The computers are using LanSchool program to give teachers complete control of the student computers during class. Teachers can see what is up on each student’s computer, can take control of individual computers, even display a student’s work on a larger screen for everyone to see.

The program allows teachers to keep students focused on classroom activities. Teachers can make decisions about what sites or what programs students are allowed to use.

There are also security settings which allow students to go online at home, but not to have complete free reign.

And perhaps the area that most teachers and students will be concerned about is support throughout the school year for any computer-related questions and problems.

That support will come in the form of 10 high school student technology interns who will be able to do troubleshooting and more throughout the school year. There will also be technology training resources, remote desktop service and Google Apps Support Site, as well as technology support online forms.

Nichols has help from several interns this summer

Nichols said in a later interview that the interns have been crucial to the one-on-one computer program, as has his assistant technology director, Nancy Iben.

The district is about three weeks behind in getting the computers up and running, Nichols said

The first step was to match each computer by serial number to a student. Although the computers arrived late, the company sent the serial numbers early so the school could have the computers and students matched up before the laptops arrived.

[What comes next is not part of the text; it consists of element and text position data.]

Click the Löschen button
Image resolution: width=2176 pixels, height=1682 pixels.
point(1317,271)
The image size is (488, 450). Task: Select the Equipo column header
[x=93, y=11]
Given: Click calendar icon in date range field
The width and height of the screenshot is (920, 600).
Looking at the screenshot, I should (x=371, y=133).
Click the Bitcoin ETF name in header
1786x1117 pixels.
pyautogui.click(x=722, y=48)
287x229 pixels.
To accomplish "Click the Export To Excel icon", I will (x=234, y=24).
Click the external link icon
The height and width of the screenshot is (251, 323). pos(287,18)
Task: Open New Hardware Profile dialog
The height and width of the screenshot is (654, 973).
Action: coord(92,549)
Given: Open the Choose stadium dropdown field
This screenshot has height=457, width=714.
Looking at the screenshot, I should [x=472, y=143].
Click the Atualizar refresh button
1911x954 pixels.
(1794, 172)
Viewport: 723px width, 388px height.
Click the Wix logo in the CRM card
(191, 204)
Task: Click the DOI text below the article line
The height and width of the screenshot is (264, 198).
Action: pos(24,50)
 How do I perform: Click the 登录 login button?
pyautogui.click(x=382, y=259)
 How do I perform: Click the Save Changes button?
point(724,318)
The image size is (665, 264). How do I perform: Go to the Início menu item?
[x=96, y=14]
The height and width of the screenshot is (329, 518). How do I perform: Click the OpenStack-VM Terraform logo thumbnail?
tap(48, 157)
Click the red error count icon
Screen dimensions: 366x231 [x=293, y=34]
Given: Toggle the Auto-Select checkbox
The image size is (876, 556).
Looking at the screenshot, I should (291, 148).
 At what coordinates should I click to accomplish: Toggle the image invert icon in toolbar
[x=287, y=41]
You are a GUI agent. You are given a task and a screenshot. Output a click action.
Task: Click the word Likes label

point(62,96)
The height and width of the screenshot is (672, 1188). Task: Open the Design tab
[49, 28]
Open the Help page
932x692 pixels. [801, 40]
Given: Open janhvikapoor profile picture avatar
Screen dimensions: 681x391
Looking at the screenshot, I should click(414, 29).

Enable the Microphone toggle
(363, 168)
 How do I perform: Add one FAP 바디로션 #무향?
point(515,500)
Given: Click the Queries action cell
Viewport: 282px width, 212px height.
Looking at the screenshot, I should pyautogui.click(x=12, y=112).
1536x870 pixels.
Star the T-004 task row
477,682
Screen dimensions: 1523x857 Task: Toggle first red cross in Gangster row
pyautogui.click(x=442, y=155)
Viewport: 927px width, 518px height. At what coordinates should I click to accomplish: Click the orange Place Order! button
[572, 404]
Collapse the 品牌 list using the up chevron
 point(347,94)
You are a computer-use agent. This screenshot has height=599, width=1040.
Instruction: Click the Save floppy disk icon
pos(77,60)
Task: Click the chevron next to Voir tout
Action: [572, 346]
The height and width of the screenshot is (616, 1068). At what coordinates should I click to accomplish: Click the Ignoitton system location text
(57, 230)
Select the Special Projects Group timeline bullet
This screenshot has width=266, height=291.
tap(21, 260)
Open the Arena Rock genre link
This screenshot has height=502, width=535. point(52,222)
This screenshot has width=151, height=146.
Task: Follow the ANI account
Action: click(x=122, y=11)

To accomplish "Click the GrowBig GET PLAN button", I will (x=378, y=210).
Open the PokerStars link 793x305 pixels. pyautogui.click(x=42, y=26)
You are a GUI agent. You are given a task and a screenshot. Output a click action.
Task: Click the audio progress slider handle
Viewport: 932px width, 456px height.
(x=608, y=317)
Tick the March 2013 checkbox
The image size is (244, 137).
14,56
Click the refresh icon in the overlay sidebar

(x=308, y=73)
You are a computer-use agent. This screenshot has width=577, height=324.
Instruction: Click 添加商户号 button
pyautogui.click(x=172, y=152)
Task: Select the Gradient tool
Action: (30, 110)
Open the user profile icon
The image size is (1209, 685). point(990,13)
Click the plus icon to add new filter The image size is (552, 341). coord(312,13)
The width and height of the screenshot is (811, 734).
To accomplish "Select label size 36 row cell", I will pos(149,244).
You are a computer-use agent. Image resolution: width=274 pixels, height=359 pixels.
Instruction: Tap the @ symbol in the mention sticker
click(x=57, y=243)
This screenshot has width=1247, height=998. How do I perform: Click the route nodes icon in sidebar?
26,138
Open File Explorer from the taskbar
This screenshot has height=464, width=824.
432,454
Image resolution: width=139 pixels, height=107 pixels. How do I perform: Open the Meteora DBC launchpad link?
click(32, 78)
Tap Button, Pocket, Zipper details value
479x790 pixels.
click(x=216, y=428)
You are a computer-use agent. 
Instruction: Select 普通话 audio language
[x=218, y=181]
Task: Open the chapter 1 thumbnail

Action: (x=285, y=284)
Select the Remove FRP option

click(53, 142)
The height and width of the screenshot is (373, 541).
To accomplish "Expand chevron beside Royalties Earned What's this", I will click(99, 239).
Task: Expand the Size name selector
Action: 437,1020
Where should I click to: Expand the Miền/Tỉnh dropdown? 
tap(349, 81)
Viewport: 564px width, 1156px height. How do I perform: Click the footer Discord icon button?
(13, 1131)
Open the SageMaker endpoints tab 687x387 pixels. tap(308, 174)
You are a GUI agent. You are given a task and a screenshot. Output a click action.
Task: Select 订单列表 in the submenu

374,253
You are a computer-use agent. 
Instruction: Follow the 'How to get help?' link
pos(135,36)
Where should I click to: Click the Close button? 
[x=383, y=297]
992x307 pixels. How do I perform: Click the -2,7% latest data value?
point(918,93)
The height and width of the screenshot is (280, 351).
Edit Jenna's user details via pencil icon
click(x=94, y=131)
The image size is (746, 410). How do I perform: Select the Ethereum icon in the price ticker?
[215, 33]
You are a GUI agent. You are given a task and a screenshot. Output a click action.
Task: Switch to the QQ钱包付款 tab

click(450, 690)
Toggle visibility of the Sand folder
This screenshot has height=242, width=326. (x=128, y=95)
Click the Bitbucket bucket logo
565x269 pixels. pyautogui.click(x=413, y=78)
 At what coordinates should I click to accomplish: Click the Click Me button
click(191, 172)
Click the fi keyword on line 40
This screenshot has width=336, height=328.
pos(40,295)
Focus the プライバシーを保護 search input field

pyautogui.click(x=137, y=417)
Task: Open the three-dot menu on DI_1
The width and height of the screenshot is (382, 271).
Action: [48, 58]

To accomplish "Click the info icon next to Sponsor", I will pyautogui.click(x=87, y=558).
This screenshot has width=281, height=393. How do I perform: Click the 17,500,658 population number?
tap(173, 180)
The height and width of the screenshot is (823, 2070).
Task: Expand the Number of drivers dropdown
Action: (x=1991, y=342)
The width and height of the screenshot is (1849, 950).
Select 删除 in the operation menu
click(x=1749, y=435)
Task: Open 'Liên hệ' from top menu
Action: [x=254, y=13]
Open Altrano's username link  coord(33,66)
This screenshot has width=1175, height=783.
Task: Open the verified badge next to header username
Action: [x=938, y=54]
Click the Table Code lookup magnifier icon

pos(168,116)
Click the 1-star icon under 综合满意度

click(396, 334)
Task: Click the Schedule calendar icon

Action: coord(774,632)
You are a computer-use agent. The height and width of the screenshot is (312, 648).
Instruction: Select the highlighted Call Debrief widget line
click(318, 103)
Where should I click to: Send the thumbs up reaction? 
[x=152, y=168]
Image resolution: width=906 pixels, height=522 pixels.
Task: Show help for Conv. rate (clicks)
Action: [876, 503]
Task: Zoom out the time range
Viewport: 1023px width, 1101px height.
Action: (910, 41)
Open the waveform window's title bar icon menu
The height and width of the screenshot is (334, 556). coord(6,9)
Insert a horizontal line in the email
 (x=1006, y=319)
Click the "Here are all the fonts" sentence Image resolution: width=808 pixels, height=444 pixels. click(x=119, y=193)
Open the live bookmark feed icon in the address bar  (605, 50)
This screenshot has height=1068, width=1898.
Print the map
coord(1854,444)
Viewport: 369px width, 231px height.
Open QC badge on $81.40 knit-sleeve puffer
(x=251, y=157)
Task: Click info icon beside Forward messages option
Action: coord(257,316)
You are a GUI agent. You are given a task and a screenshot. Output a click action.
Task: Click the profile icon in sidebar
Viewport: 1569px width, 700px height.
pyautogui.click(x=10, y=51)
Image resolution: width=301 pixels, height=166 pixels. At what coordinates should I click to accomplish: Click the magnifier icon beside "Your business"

Iben built programs into one computer to create what they call the "perfect" computer – one laptop that has all the programs that all the students need. Then all the components that make up the perfect computer were downloaded into the other computers 25 laptops at a time.

The interns then had to initialize all the programs on each laptop for the middle school computers. High school students will initialize their own programs. However, each computer, particularly at the high school, must be customized further for each individual student according to the classes he or she is taking.

Before all the laptops are rolled out to students, each one will be put into a computer bag which will have an identification tag.

People need to remember, however, that the school district still needs specialized instructors to teach. "Computers are not the solution, they are just a tool that allows our educators to do what they need to do to teach," Nichols said.